I have been studying power for a long time now. I am very hesitant about power conditioners. I have tried many, heard them all, liked a lot of what I heard and had issues with some stuff. I would ask Mike L, are you sure the wall is not better than from your Equitech with your Dartzeel. He was adamant the isolation transformer was better. I was still hesitant as the "online" chatter was a transformer limits current delivery. Well, I finally decided to try one for myself. I was absolutely floored in what I heard. Better dynamics, better bass that integrated with the upper frequency range. A quite in the room. Not a black, just a calm. Better resolution and inner detail. The soundstage expands and moves up and out. There is 0 that comes across as a negative. I then went and bought a demo RM20 and took it around to people I know. If someone did not have any power conditioner, they bought it. If they had a different conditioner, they sold the other and kept the Torus.
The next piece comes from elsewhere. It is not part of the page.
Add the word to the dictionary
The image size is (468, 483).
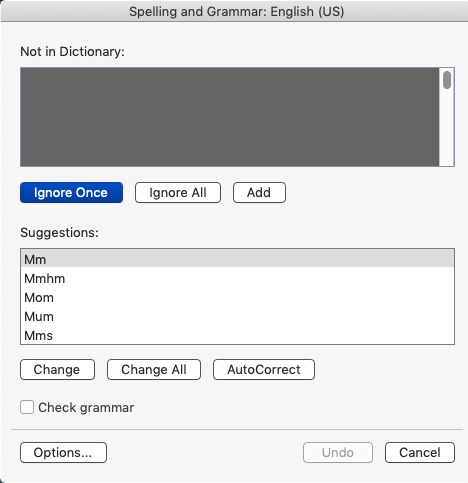coord(259,192)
Something to consider about a Torus transformer. You can't just throw it into a system and get all it has to give. An isolation transformer is very reactive to the power it is delivered. The better the grounding, service, feeders and branch wiring, the better the Torus will function.
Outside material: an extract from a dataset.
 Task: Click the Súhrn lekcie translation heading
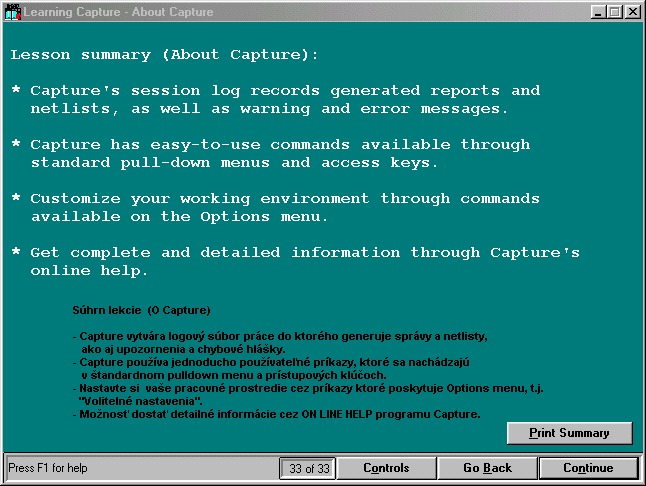pos(142,311)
I am updating my website this week. The update will reflect where I find the greatest band for the buck when building out your electrical infrastructure.
#1 Torus Isolation transformer
#2 Dedicated lines to your equipment. With or without a Torus.
#3 Corrosion protection/Removal of all aluminum. These 2 are very similar in affect and intensity so I rate them the same.
#4 Better branch wires
#5 damping mechanical vibrations

My experience is that all systems perform at a higher level with a quality isolation transformer. The only 3 I would call quality are Torus, Equitech and Controlled Power. The others such as Triplite, Topaz or industrial units are not the same. Torus stands apart from the rest as it is an amazing RF filter, uses NEC required AFCI breakers, has 2 types of built in surge protection, can be configured with automatic primary voltage selective taps that maintain 120 volt output with sags to 90 volts and surges to 130 volts. All the primary and secondary code required disconnects are built into one box. You don't need any disconnect switches on the wall to install it.
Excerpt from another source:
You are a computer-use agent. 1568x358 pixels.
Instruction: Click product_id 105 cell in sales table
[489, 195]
If you believe, which I don't buy into anymore, that you need to "Isolate" your server, preamps and amps from each other, then go ahead an put another filter on your rack that does as such. You will probably remove it in short time. What you do need is "#2 Dedicated Line". You never want everything on 1 branch wire and 1 duplex.

Last, I have never heard a RM20 in a room. Dead silent. Any larger and you want to have some way to potentially encase hum. I have set RM40 in rooms and if they are in a open back cabinet, the front and sides are plenty to keep the hum from being heard at the chair. You have to climb up to the rack to hear it. I prefer to put larger isolation transformers on a wall outside the room. The branch from the Torus to the duplex should optimally be 20 feet or less. 40 feet max, no more.

OK, sorry for the sidetrack, back to the Gryphon Thread.
How do you about #3, #4 and #5?
 
Remember, these comments are about electrical infrastructure. So #5 is about damping panels, boxes and wires.

The hierarchy of influence numbered 1 to 5 are always something to analize and look to feedback on.

To some degree, 1 and 2 are interchangeable. They both have a large impact. But its a little different in what they do and how they voice.

As far as 3, corrosion protection. I have personally heard large positive changes in multiple systems when something is dirty, then cleaned. Lots of people have reported this too. I like Caig Deoxit, but there are other formulations people rave over that are probably very good. If your not using something like Deoxit on your speaker, interconnect, power cord connections etc, your missing out. I like Deoxit simply because it works well and I have never experienced or heard of an arching incident. Even on 900 volt tube pins. I have intentionally been sloppy on driver and power tubes that have up to 600 volts and never noise or arching. I use it on every panel connection. At a minimum it will make bare copper or silver plating resistant to oxidation for many years. When you hear an oxidized comtact that is cleaned properly, its quite profound.

As far as #4 better branch wires. I have installed many different wires from my Torus or from my panel to my rack. I isolate the wire by bringing it directly from the breaker, out the wall, terminated with a Furutech female and directly into a test piece of equipment. No duplex or extra power cord. A direct conection. Many times this was into my Dartzeel NHB 108. I do many back and forth with a piece of #10 romex with the exact same end as a control baseline. I keep the test wire in the system for weeks or longer to ensure its broken in. And back and forth tells one part of a story. Living with something tells another.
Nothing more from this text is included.